The Predicament of the Human Ego as Taoist Philosophy Sees It.
“If the positive and negative, the good and the evil, are indeed correlative, no course of action can be recommended, including even the course of inaction. Nothing will make anything better which will not also make it worse. But this is exactly the predicament of the human ego as Taoist philosophy sees it. It is always wanting to control its situation so as to improve it, but neither action nor, with the motive of improvement, inaction will succeed. Recognizing the trap in which it finds itself, the mind has no alternative but to surrender that ‘straining after the good’ which constitutes the ego. It does not surrender cunningly, with the thought that this will make things better. It surrenders unconditionally—not because it is good to do nothing, but because nothing can be done. All at once there descends upon it, quite spontaneously, a profound and completely uncontrived stillness—a quietude that envelops the whole world like the first fall of heavy snow, or like a windless afternoon in the mountains, where silence makes itself known in the undisturbed hum of insects in the grass.

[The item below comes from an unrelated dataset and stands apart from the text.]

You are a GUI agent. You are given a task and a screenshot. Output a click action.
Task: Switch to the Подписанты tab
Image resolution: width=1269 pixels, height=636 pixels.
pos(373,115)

In this stillness there is no sense of passivity, of submitting to necessity, for there is no longer any differentiation between the mind and its experience. All acts, one’s own and others’, seem to be happening freely from a single source. Life keeps moving on, and yet remains profoundly rooted in the present, seeking no result, for the present has spread out from its constriction in an elusive pin-point of strained consciousness to an all-embracing eternity.”
-Alan Watts “Nature, Man and Woman”
Alan Watts, next on my reading list. That was awesome.